Several medications, all available only by prescription, can help PSP in some cases.

• Sinemet
This is the brand name for a combination of levodopa and carbidopa. Levodopa is the component that helps the disease symptoms. Carbidopa simply helps prevent the nausea that levodopa alone can cause. When levodopa came along in the late 1960’s, it was a revolutionary advance for Parkinson’s but, unfortunately, it is of only modest benefit in PSP. It can help the slowness, stiffness and balance problems of PSP to a degree, but usually not the mental, speech, visual, or swallowing difficulties. It usually loses its benefit after two or three years, but a few patients with PSP never fully lose their responsiveness to Sinemet.

Some patients with PSP require large dosages, up to 1,500 milligrams (mg.) of levodopa as Sinemet per day to see an improvement, so the dosage should be pushed to at least that level, under the close supervision of a physician, unless a benefit or intolerable side effects occur sooner. The most common side effects of Sinemet in patients with PSP are confusion, hallucinations and dizziness. These generally disappear after the drug is stopped. The most common side effect in patients with Parkinson’s disease, involuntary writhing movements “chorea” or dyskinesias) occur very rarely in PSP, even at high Sinemet dosages.

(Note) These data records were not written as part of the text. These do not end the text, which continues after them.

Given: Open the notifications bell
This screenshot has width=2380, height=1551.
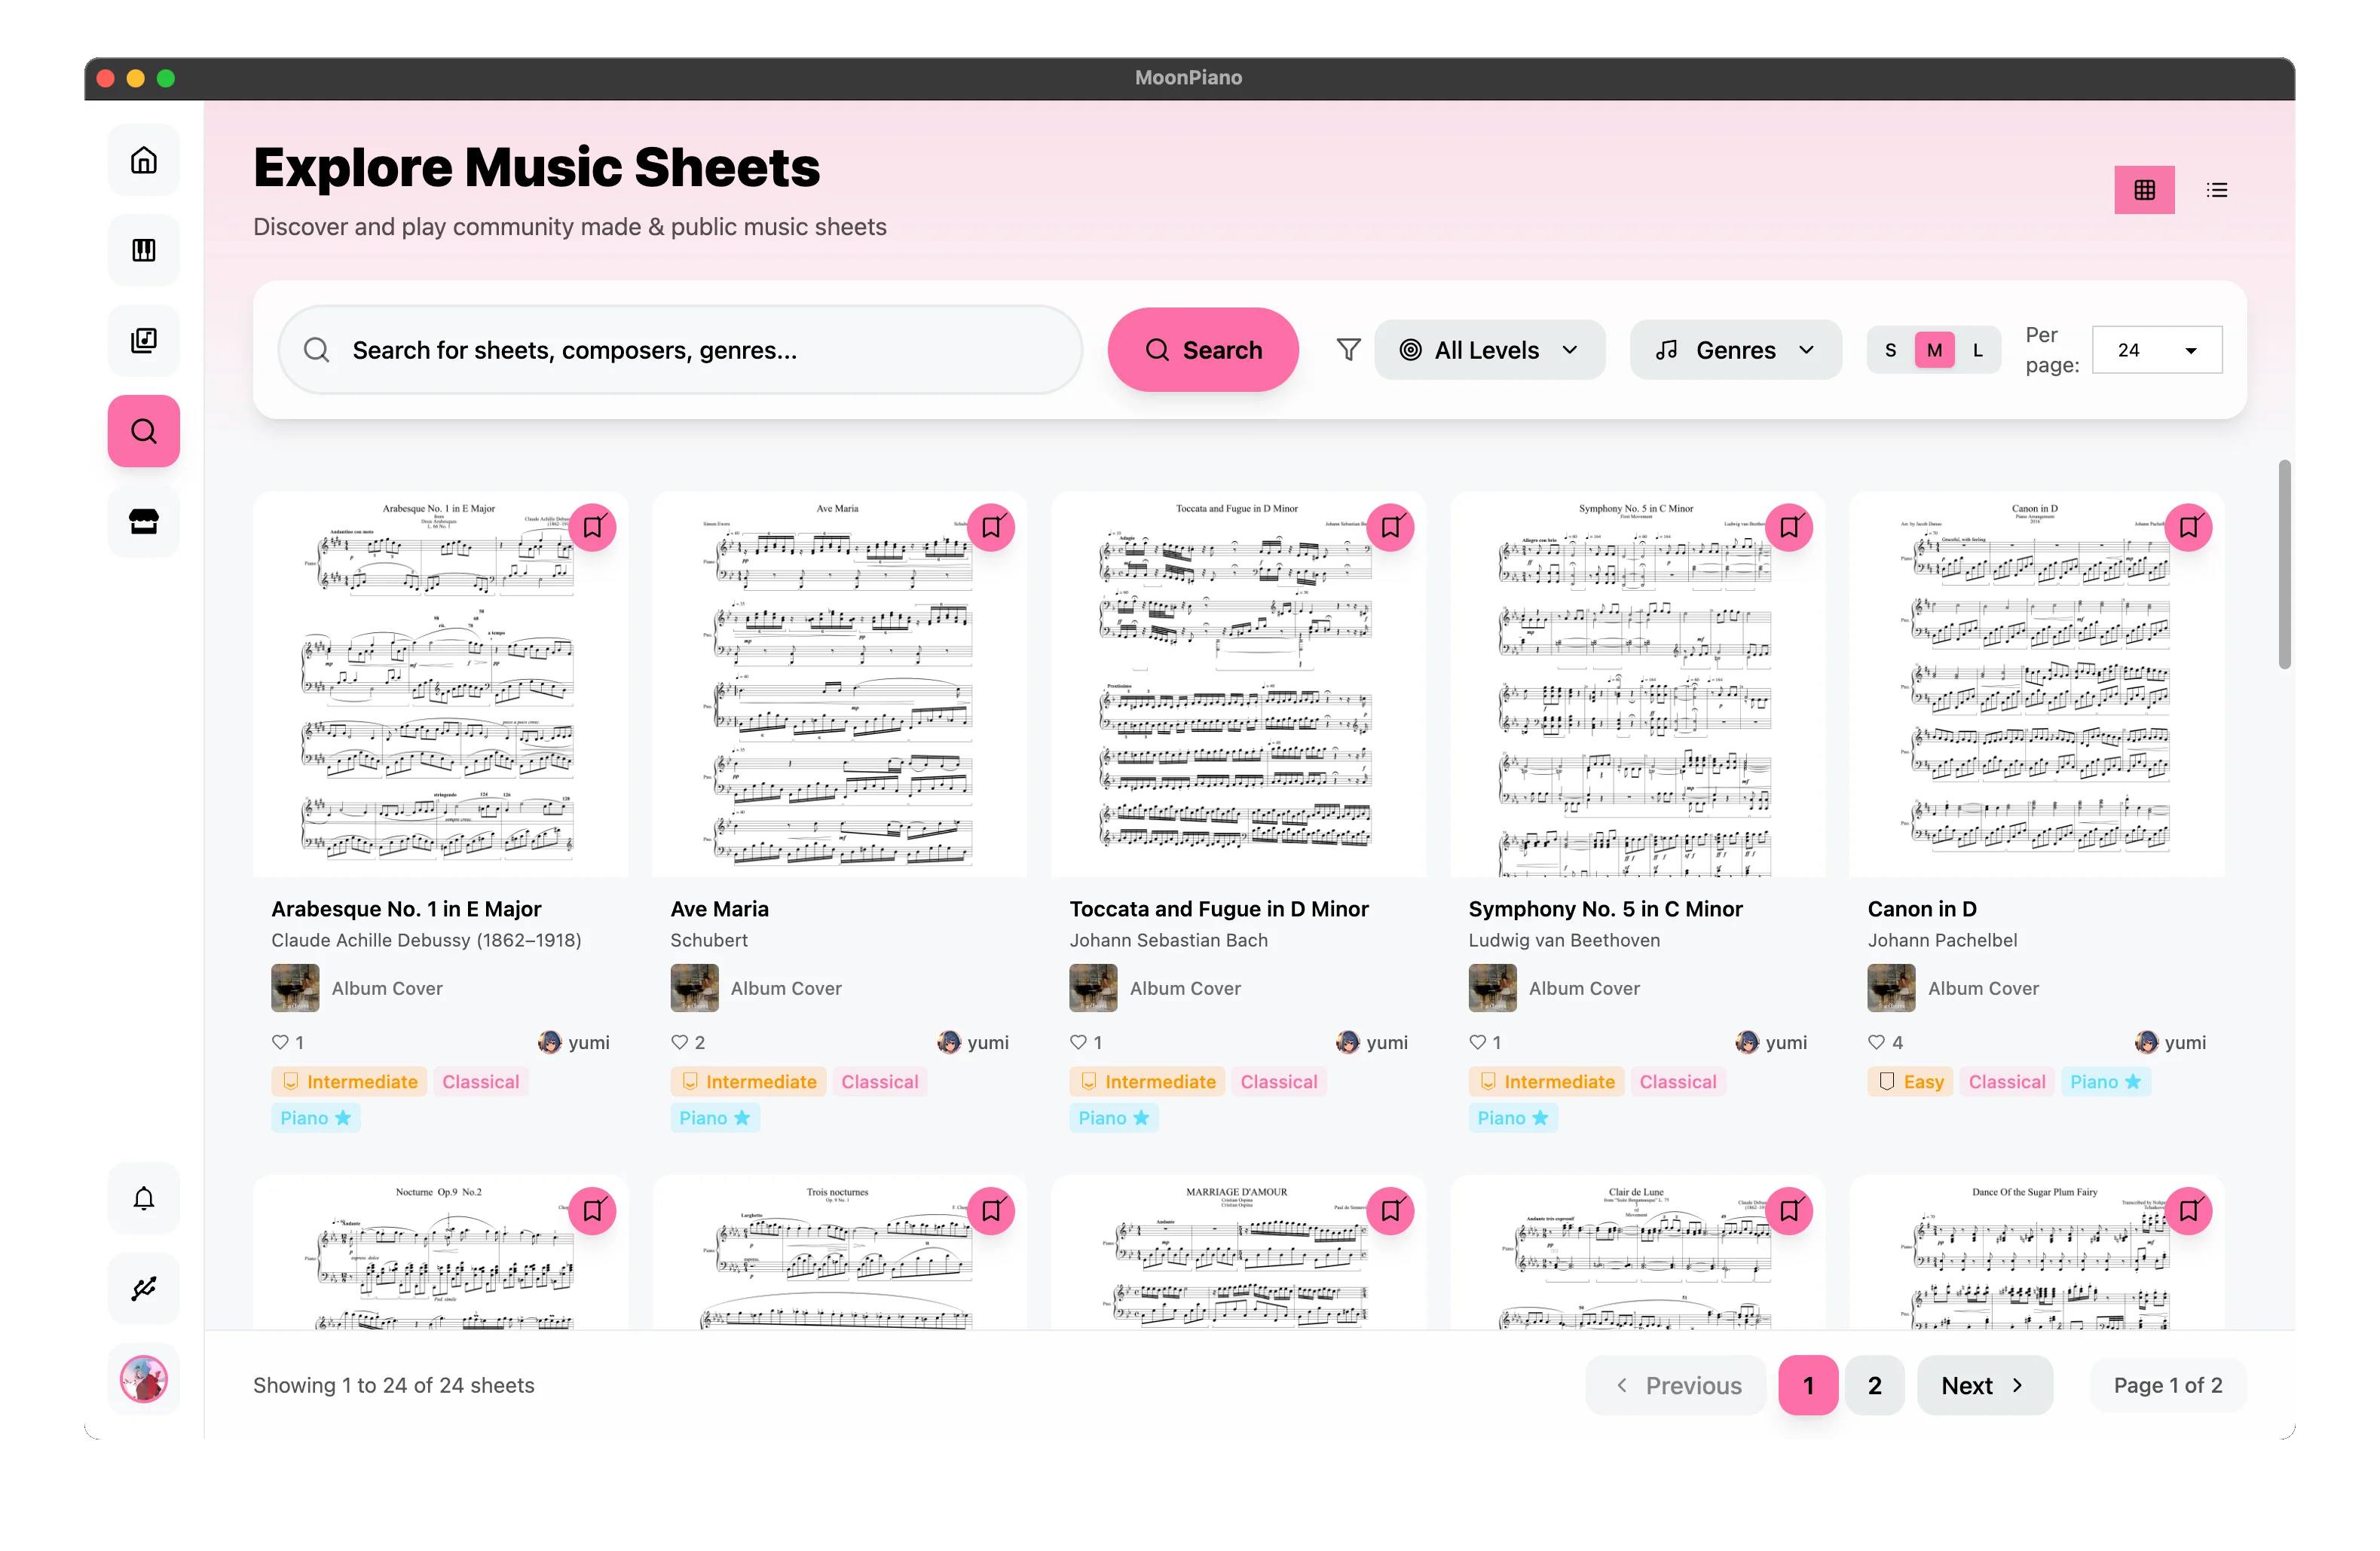Looking at the screenshot, I should (x=143, y=1197).
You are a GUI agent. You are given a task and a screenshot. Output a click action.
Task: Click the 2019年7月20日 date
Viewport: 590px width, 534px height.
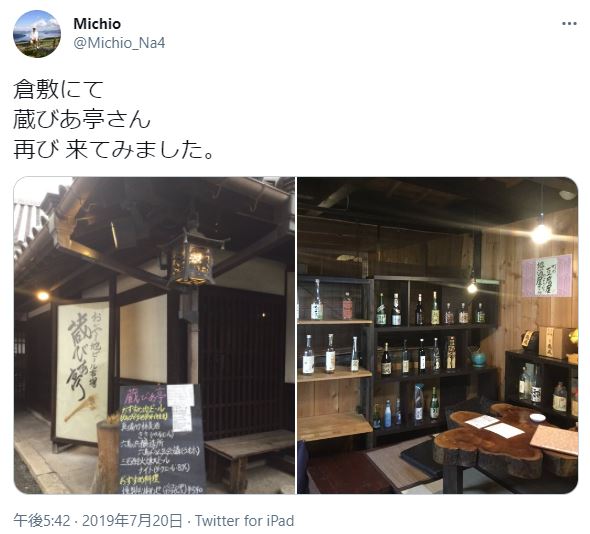[132, 521]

Patients with PSP should generally receive the standard Sinemet (or generic levodopa/carbidopa) preparation rather than the controlled-release (Sinemet CR or generic levodopa/carbidopa ER) form. The CR form is absorbed from the intestine into the blood slowly and can be useful for people with Parkinson’s disease who respond well to Sinemet but need to prolong the number of hours of benefit from each dose. In PSP, however, such response fluctuations almost never occur. Because Sinemet CR is sometimes absorbed very little or erratically, a poor CR response in a patient with PSP might be incorrectly blamed on the fact that the disease is usually unresponsive to the drug. Such a patient might actually respond to the standard form, which reaches the brain in a more predictable way.

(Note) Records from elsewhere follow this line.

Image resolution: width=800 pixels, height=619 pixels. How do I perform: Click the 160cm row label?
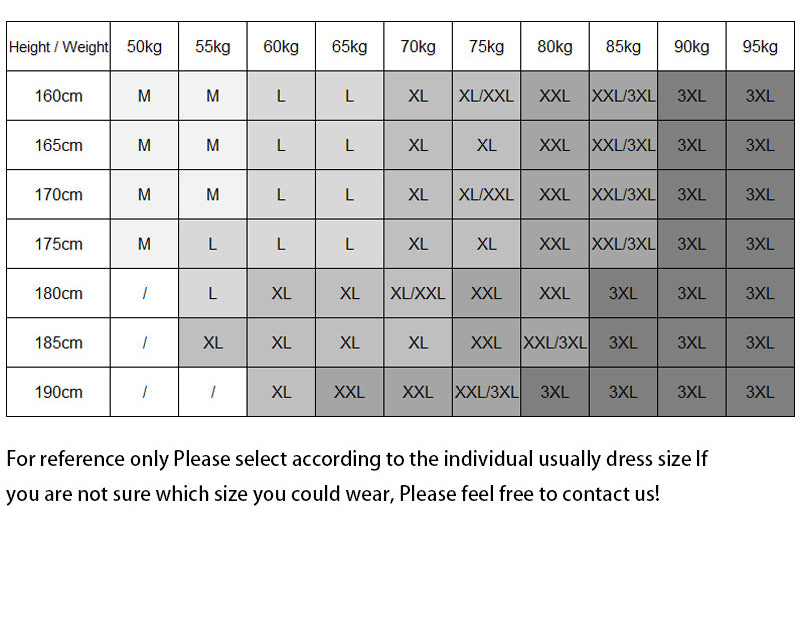(x=58, y=96)
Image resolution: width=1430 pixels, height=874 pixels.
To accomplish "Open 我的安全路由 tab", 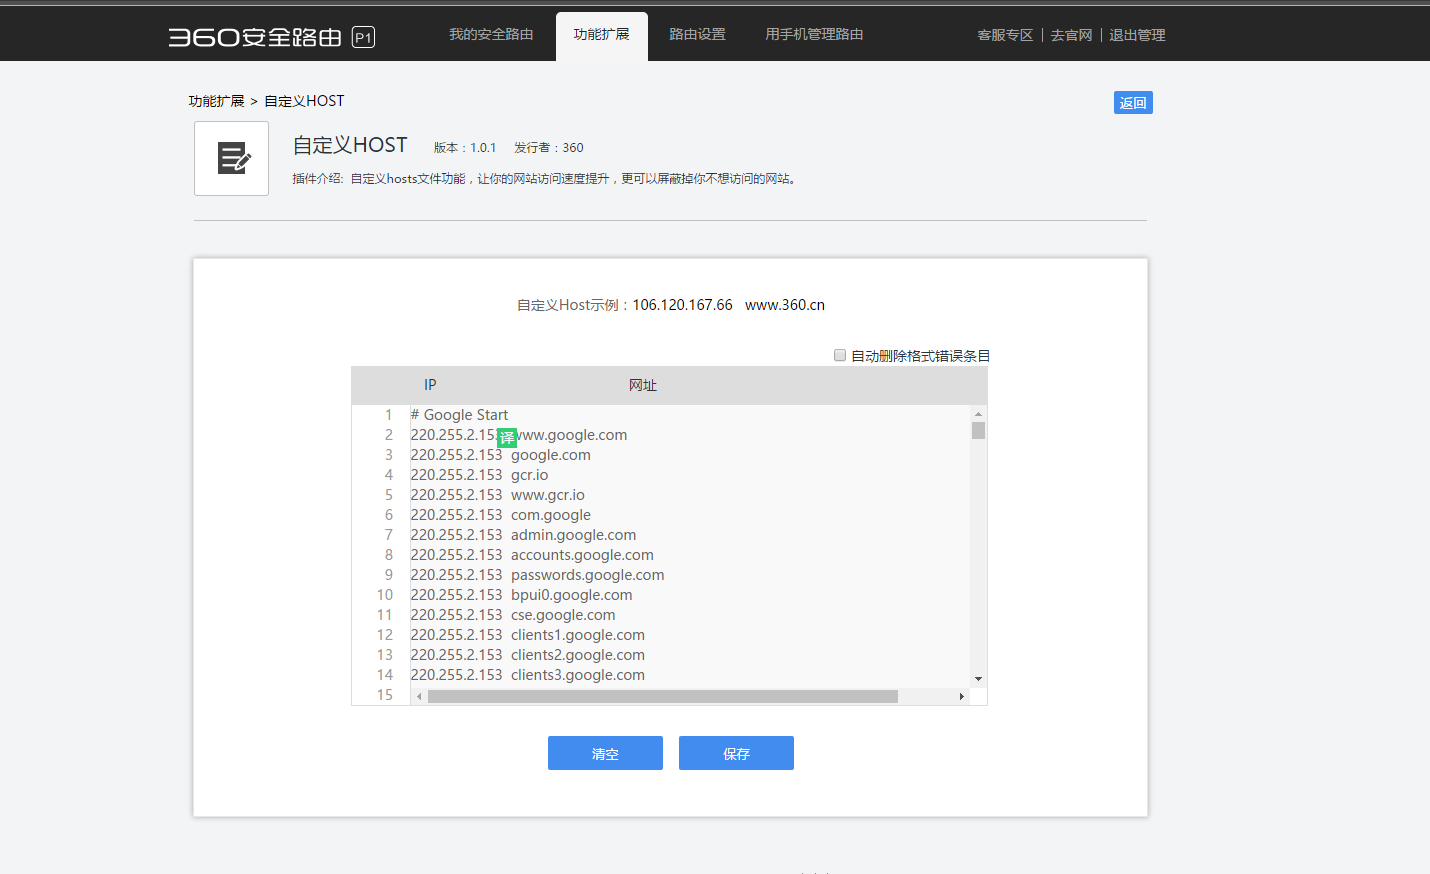I will 491,35.
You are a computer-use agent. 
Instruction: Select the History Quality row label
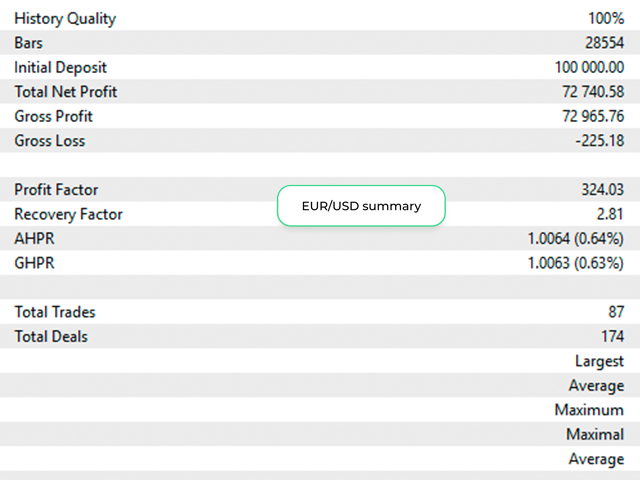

A new formulation of levodopa-carbidopa is Parcopa, which dissolves under the tongue. For people with PSP who cannot swallow medication safely, this could be useful. Another approach for such patients is to crush a regular levodopa-carbidopa tablet into a food or beverage that is easily swallowed. Another new formulation of levodopa-carbidopa (called Stalevo) combines those two drugs with a third drug, entacapone, in the same tablet. The entacapone slows the rate at which dopamine is broken down. It is useful for patients with Parkinson’s whose levodopa-carbidopa works well but only for a few hours per dose. This situation rarely, if ever, occurs in PSP.